Wednesday, 26 August 2009

"The book I just couldn't put down". Free speech alert!

 (Brief background: Author Sebastian Faulks was interviewed about his new book, A Week in December, in the UK’s Telegraph.  He made some fairly tart remarks about the Koran and Muhammad.  Amongst other things, he said that Muhammad could be considered to have been schizophrenic, given that he heard voices in his head (true!).  Two days later, the Telegraph has pulled the original interview and Faulks is in the Telegraph again, this time with a full column of apologia, all of a sudden finding great merit in the Koran, and Muhammad a model of leadership.)
PF Letter to the Sebastian Faulks website:
Like many others, I was disturbed to see the apology by Mr. Faulks to the allegedly upset and offended Muslims....  I happened to agree with pretty much all of what he said in his original article, [pulled from the Telegraph, and only available here].  the one in which he robustly characterised the Koran as “very one dimensional”, “a depressing book”, and about Muhammad, said:  “Muhammad had nothing to say to the world other than, 'If you don't believe in God you will burn forever.’”
These are demonstrably true statements (at least, they are the conclusions of a reasonable, sane and analytical mind on reading the source work).

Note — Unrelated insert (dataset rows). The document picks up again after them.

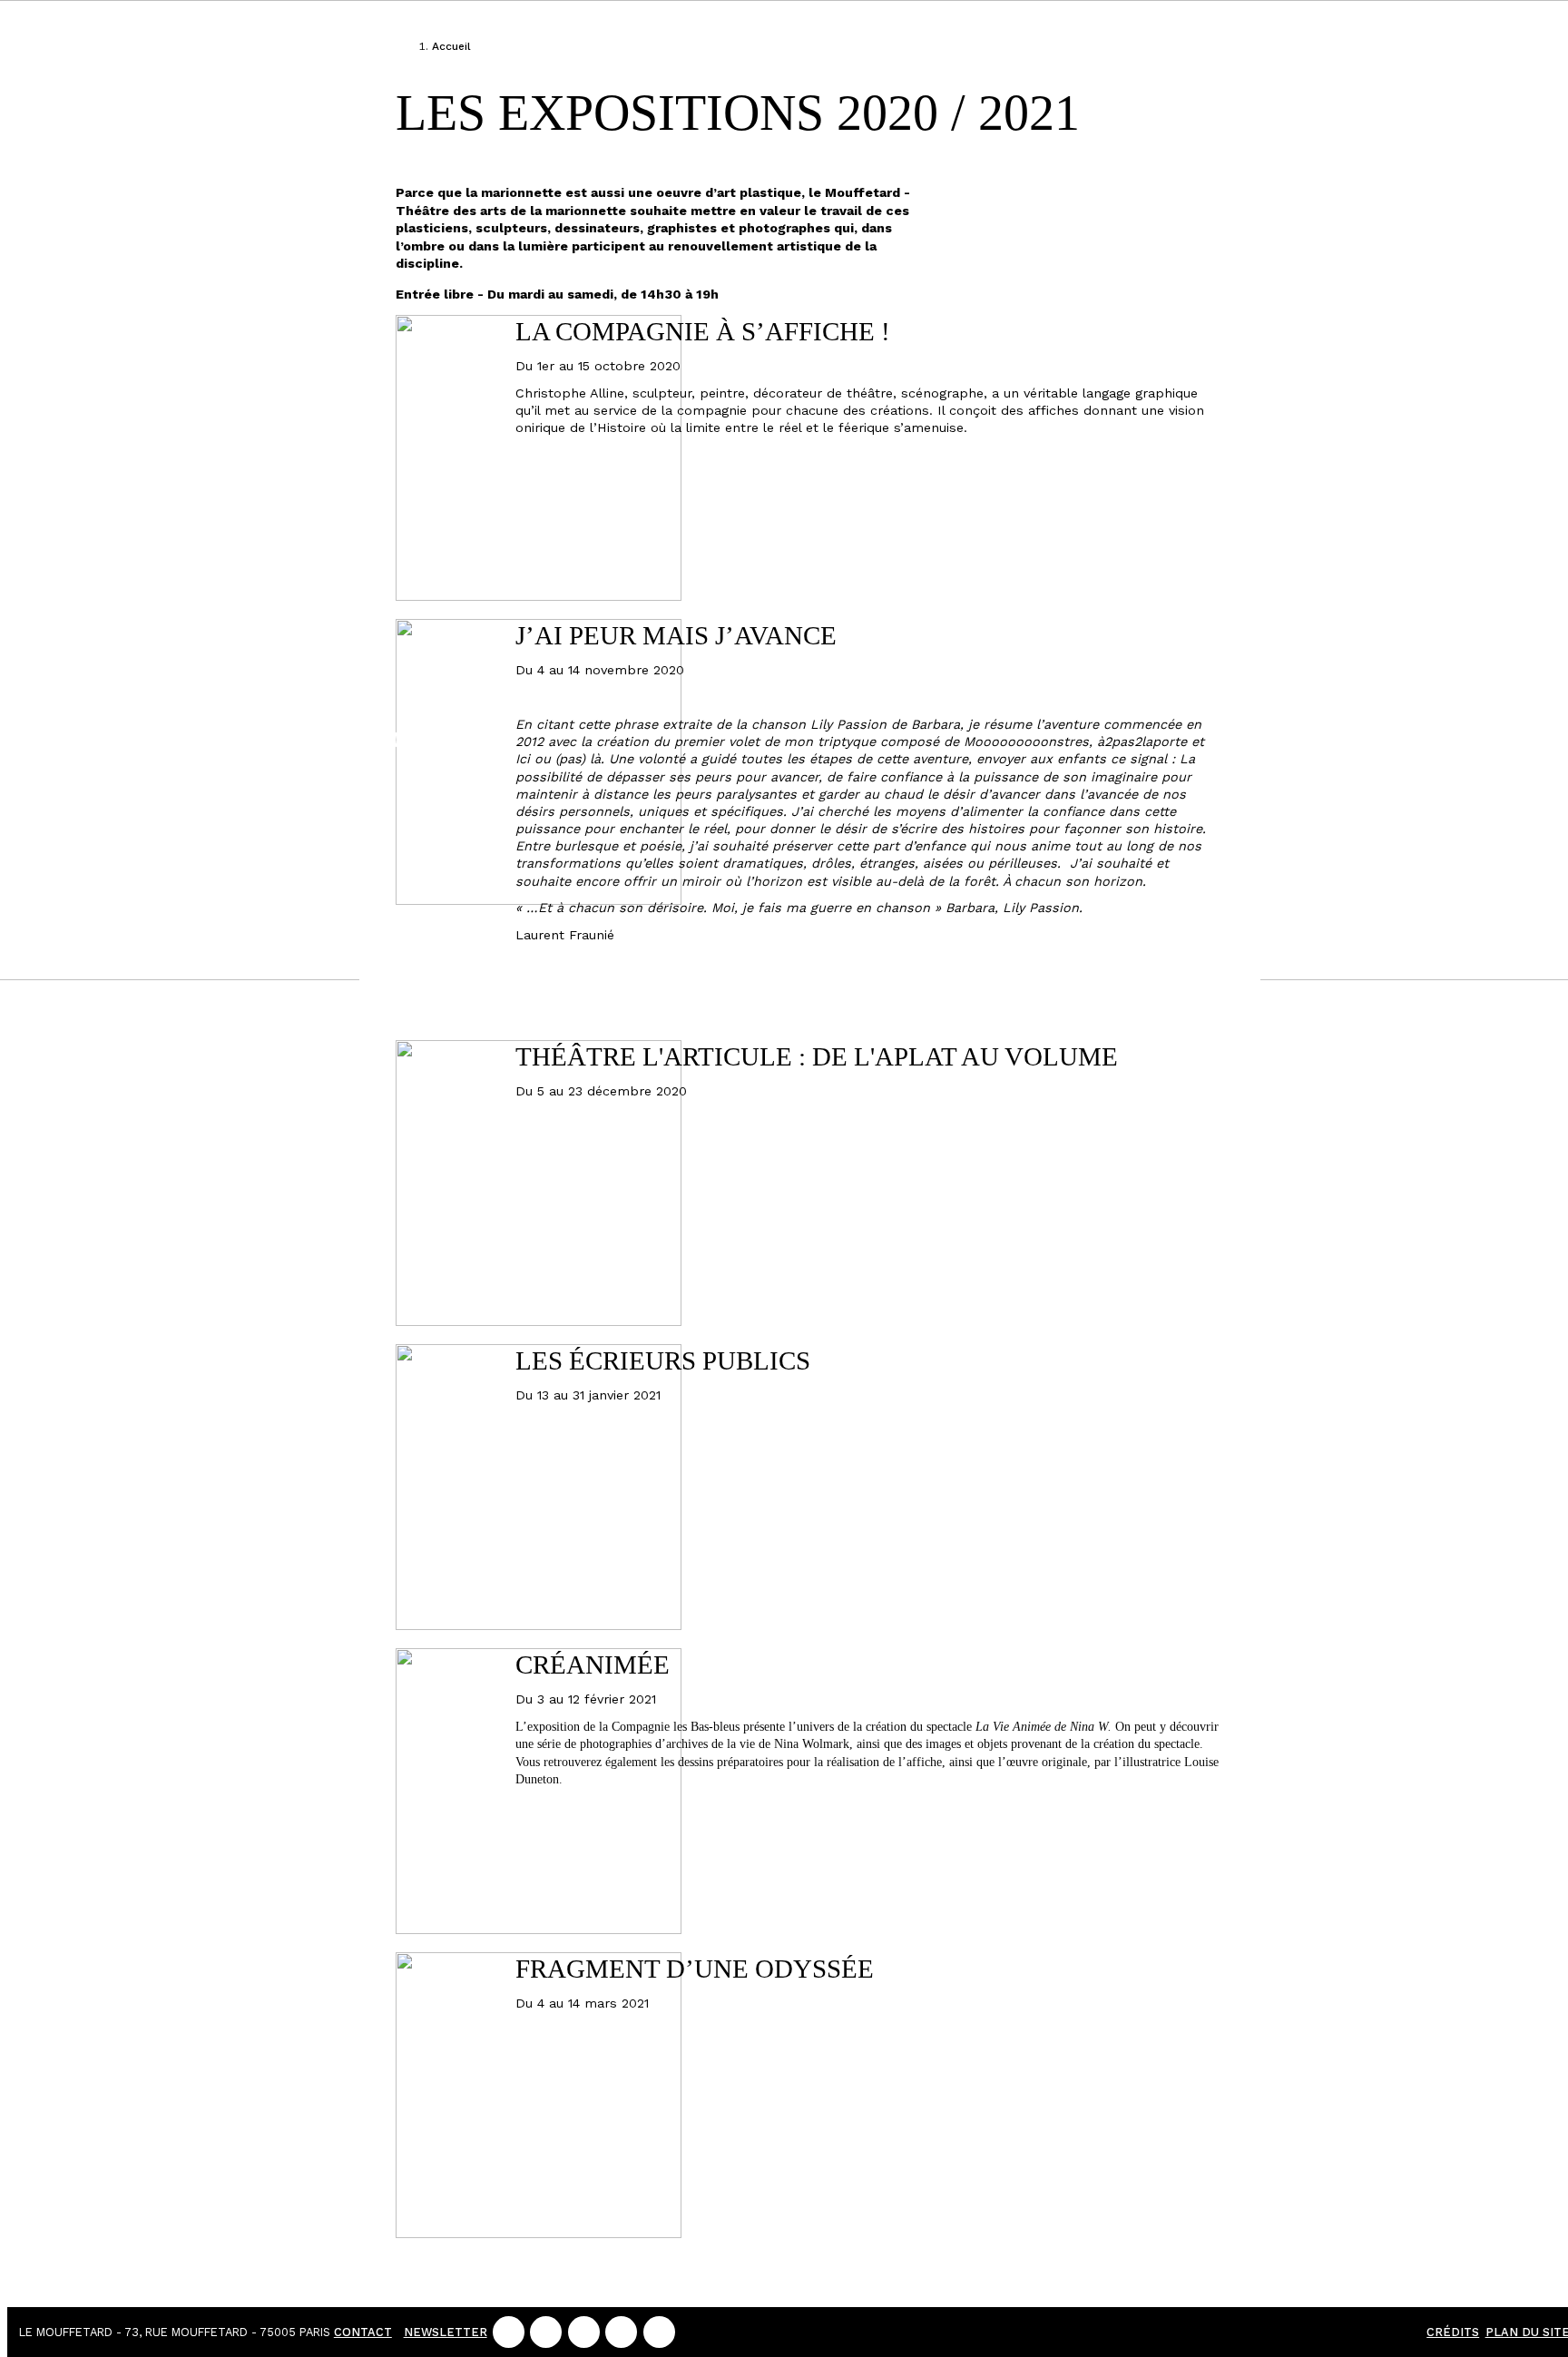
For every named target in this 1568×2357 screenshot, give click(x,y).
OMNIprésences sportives (273, 754)
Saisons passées (273, 671)
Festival (273, 209)
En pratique (239, 277)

What on earth possessed Mr. Faulks to issue the craven apology for upsetting the over-delicate sensitivities of some Muslims?  Who — which Muslim organisation -- was it that scared him into the retraction of his views expressed so robustly, into apology, into “humility”, into “plenty of respect”?

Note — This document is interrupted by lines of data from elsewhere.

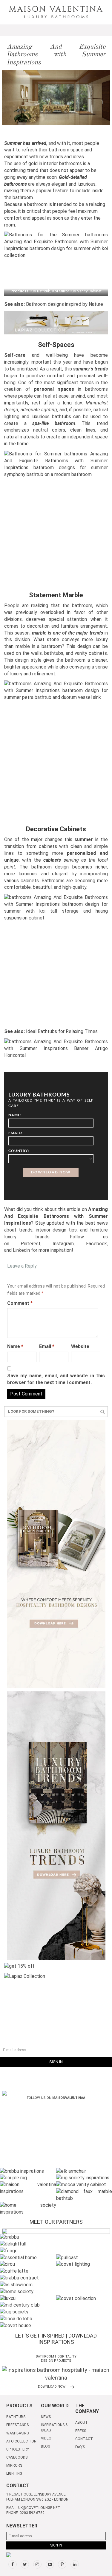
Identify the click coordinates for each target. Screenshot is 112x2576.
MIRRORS (14, 2465)
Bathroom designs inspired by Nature (64, 304)
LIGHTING (14, 2473)
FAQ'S (80, 2447)
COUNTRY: (18, 1150)
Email (46, 1346)
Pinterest (31, 1243)
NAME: (15, 1115)
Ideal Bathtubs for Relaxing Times (62, 1031)
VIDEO (46, 2438)
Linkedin (21, 1250)
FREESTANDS (17, 2425)
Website (80, 1346)
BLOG (45, 2446)
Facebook (96, 1243)
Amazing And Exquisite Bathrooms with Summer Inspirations (56, 55)
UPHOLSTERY (17, 2449)
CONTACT (84, 2439)
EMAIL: (15, 1132)
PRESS (80, 2431)
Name (15, 1346)
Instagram (63, 1243)
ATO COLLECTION (21, 2441)
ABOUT (81, 2422)
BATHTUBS (15, 2417)
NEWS (46, 2417)
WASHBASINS (17, 2433)
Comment (20, 1303)
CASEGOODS (16, 2457)
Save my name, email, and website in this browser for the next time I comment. (56, 1379)
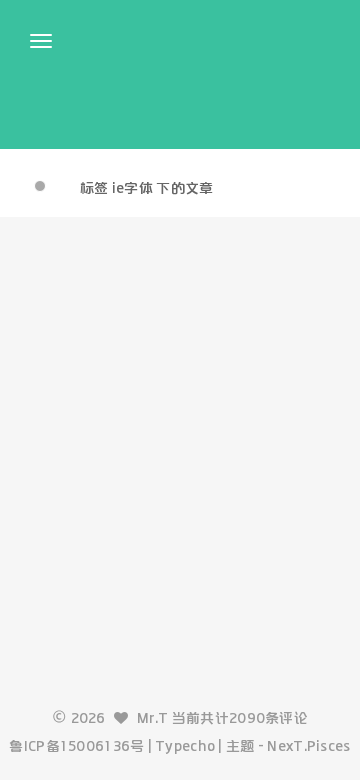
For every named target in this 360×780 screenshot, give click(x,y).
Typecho (185, 746)
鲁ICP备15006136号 (76, 746)
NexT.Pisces (308, 746)
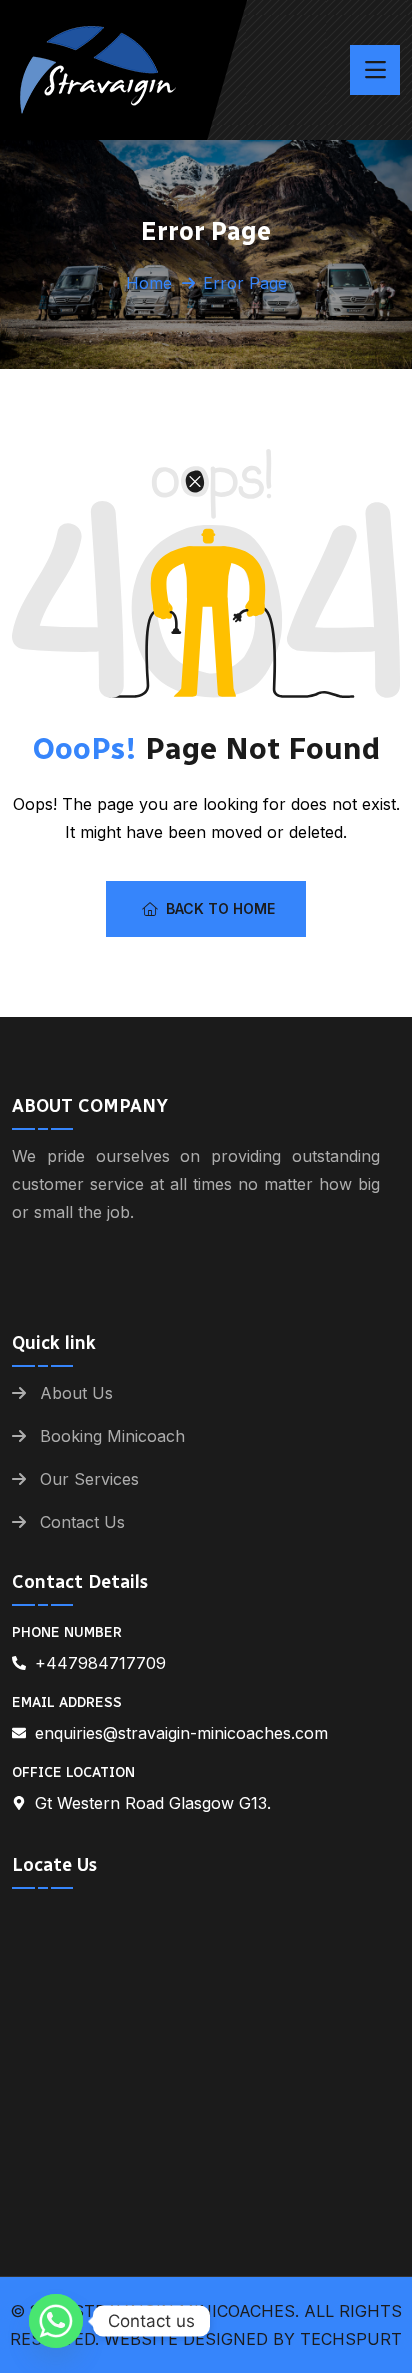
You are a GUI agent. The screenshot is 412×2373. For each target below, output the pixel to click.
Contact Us (82, 1522)
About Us (76, 1393)
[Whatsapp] (56, 2321)
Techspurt (351, 2339)
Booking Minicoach (112, 1436)
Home (149, 283)
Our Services (89, 1479)
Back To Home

On a proposed meeting with Ajmal Masroor, spokesman of the Islamic Council for Britain, why does Mr. Faulks think it necessary to “navigate” by a “cultural compass” of Mr. Masroor’s Islam, rather than expect Mr. Masroor to navigate by the prevailing cultural compass of the surrounding, British, culture?  To take the metaphor a bit further, navigating by two compasses, if they read differently — as one assumes from the context they will -- is surely a recipe for getting well and truly lost.
Why does Mr. Faulks say “I would enter any such dialogue with a degree of humility and
plenty of respect for his religion and his scripture” (my emphasis).  Isn’t it enough to approach such a meeting with sincerity and an open mind.  (“humility”? “respect”?? and “plenty” of it?? gild that lily, sir !..).